Prison rules reforms attempt to regulate the powers of prison officials, and clear ambiguities in colonial-era language allow for inhumane treatment of inmates.

It might be difficult for some to understand that prisoners have not foregone all their rights, having not only violated the law, but also society’s fundamental contract in which the freedom of individuals is balanced by freedom for all. Thus a debate ensues: what are prisons supposed to be — sites of punishment or sites of reform? Shouldn’t those who have violated the rights of others suffer consequences in order to regain the right to participate in society?

Such questions hark back to the colonial history of prison reform: with the late 18th century shift towards modern law and order, ‘native’ forms of corporal punishment were deemed ‘barbaric’. This saw the introduction of long-term, hard menial labour conceptualised as a ‘civilised’ form of retributive justice. Deviants would repay their dues by following repetitive rules, and be disciplined into productive societal belonging.

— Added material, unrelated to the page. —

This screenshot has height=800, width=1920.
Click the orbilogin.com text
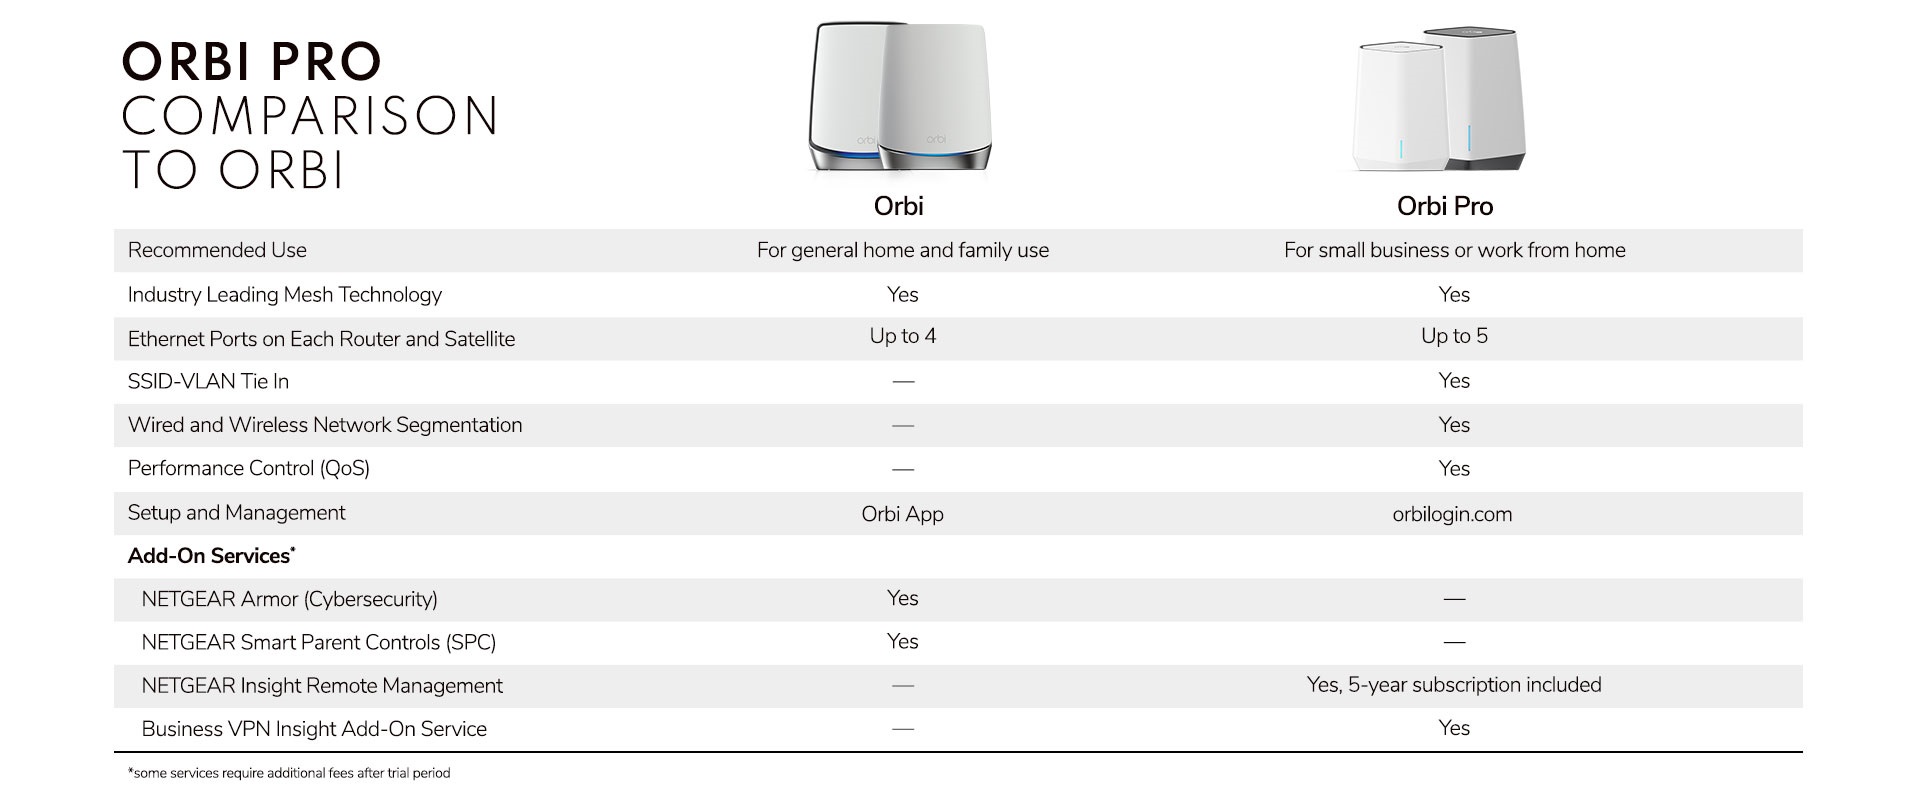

A central argument in English-language academic work on criminal justice in Pakistan is that such colonial-era reforms were not properly implemented, and despite their inheritance in 1947, prison administrations remain historically ‘backward’. In addition to enacting new provincial jail manuals, a recently introduced federal programme focuses on other areas of reform.

The first report of the Prime Minister’s Prisoners Aid Committee (2019) notably includes “implementing a prison industry plan”, among other forms of modernisation such as the digitisation of manual record keeping. It aims to “generate revenue not only for the State … but also help the prisoners utilise their time in learning various skills which will make them good citizens”. This is not a new idea: anthropologist David Arnold traces the creation of prison workshops for producing goods for government departments and police in British India to the 1850s.

The document cites India’s Tihar Jail’s “economic rehabilitation programmes” as bringing in “10-15 crores rupees annually through public-private partnerships”. Due to its successful PR image, Tihar is used as model for reform, but the reality is it continues to house prisoners in overcrowded conditions where they experience routine violence.

This narrative of socioeconomic tech-enabled progress belies the realities of the country’s inhumane criminal justice system.

One prisoner spent over 15 years on death row, arrested in his early 20s on murder charges. Maintaining his innocence, he recalled 14 days of torture in police custody, including being hung by his wrists to his cell door. Another ex-prisoner with a former life sentence, when asked if he received medical care, laughed his lungs out: “Are you talking about Pakistan or some other country? Here we don’t have such facilities for common persons and you are asking about prisoners.”

The writer is a researcher currently working for Justice Project Pakistan.